Irish among the worst in Europe for eating their greens

It seems as a nation, we’re just not eating our greens — or our oranges, or bananas, or much of what is good for us.

A European report, seen by the Irish Examiner, shows that Ireland is lagging behind most of our EU counterparts when it comes to eating the daily recommended amount of fruit and veg.

According to the newly published European Food Safety Authority’s (EFSA) Comprehensive European Food Consumption Database 2016, Irish people consume just 225g of fruit and vegetables on average per person per day, less than half the national recommended amount of 500g.

That equates to just 46% of the recommended daily amount, while Europeans on average eat 55% of the suggested intake of fruit and vegetables.

Similarly, the average daily consumption of 100% fruit juice among Irish adults is 21ml per person, significantly less than the nationally recommended 150ml serving.

Europeans on average drink 31ml of 100% fruit juice each day, in addition to fruit and vegetable intake.

It means that among 19 European countries, Ireland is the sixth least compliant for adhering to national fruit and vegetable guidelines.
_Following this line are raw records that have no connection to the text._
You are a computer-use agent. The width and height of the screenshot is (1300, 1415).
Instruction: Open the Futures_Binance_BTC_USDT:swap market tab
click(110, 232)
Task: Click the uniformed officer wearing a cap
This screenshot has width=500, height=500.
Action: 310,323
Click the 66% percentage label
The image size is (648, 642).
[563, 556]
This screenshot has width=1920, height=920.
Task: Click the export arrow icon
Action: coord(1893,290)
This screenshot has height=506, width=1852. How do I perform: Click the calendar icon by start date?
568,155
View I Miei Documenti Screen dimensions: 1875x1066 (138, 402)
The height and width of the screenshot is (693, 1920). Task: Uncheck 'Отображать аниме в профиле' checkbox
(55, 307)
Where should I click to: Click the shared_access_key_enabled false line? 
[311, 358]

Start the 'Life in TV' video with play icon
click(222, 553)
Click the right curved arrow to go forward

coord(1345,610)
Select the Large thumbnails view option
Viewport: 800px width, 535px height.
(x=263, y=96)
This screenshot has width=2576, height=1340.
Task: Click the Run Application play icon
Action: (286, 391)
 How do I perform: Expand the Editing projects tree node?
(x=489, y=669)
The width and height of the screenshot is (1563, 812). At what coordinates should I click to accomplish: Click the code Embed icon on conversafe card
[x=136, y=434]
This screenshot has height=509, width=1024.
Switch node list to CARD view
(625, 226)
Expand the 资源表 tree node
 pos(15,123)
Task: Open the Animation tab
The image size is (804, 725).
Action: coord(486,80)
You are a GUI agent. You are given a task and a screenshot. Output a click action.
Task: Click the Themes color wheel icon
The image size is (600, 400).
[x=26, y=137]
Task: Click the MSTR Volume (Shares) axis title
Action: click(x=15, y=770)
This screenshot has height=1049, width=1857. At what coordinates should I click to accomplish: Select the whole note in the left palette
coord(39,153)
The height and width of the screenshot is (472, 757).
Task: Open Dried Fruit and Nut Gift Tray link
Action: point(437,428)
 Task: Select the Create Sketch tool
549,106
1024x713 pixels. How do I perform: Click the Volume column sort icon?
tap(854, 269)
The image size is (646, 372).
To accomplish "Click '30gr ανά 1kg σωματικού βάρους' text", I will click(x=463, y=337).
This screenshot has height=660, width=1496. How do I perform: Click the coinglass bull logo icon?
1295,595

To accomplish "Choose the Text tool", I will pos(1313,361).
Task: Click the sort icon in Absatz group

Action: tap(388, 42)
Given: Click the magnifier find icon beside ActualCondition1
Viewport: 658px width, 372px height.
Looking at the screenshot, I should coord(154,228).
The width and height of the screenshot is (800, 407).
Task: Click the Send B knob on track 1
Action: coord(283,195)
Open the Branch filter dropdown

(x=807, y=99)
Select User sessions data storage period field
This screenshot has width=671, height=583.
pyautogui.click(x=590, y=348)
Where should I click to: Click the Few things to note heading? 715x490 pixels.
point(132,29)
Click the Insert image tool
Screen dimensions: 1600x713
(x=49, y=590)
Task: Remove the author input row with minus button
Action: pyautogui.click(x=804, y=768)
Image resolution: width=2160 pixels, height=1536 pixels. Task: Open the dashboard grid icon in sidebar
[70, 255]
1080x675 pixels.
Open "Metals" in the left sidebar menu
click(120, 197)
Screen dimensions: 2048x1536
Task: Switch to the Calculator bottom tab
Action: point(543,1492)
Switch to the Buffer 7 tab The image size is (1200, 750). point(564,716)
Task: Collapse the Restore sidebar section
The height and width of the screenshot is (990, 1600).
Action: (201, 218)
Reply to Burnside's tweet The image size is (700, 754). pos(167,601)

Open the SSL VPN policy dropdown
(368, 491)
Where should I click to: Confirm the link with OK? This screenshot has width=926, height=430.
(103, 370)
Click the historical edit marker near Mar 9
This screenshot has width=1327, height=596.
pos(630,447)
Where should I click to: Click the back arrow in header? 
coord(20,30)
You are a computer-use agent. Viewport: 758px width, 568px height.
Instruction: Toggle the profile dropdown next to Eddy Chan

In contrast, Italians were the most compliant, eating even more than the recommended amount (106%), although we do fare better than some countries, including the least compliant, Austria.

The food pyramid has recently been updated, recommending seven-a-day fruit and vegetables rather than the old five-a-day.

Commenting on the findings, dietitian Mary McCreery said simple changes such as drinking a small 150ml glass of 100% fruit juice with breakfast or having a banana or apple instead of a chocolate bar as an afternoon snack can help boost overall daily intake of fruit and veg. She dismissed concerns that drinking more fruit juice could mean consuming too much sugar.

“A concern sometimes voiced about increased fruit juice in particular, is its sugar content,” she said. “But this is a false perception as there is no added sugar in 100% fruit juice; it is prohibited by law, which explains why many countries surveyed as part of the report class 100% fruit juice as a portion of fruit.

“Consumption of 150 ml 100% fruit juice on a daily basis does contribute to a person’s free sugar intake, as free sugars are naturally present in the fruit from which it is squeezed. But even then, consuming 150 ml of 100% orange juice for example, falls below even the WHO’s most stringent recommendation, which restricts free sugar intake to 25g per day.”

Meanwhile, research from Bord Bia’s Insight Centre, The Thinking House, has found few people follow an eating regime, with just four in 10 saying they believe in eating a balanced diet.

However, the research found that more people believe their eating habits are becoming healthier, with one third saying they are eating healthily. A survey found that 59% of respondents check for sugar content and this rises to 71% in those conscious of their children’s sugar intake. It also showed that 40% believe it is hard to get children to eat vegetables.

The research also found that half of respondents are concerned with the amount of food that is thrown away, and half of Irish consumers say they always buy brands that use environmentally sensitive packaging.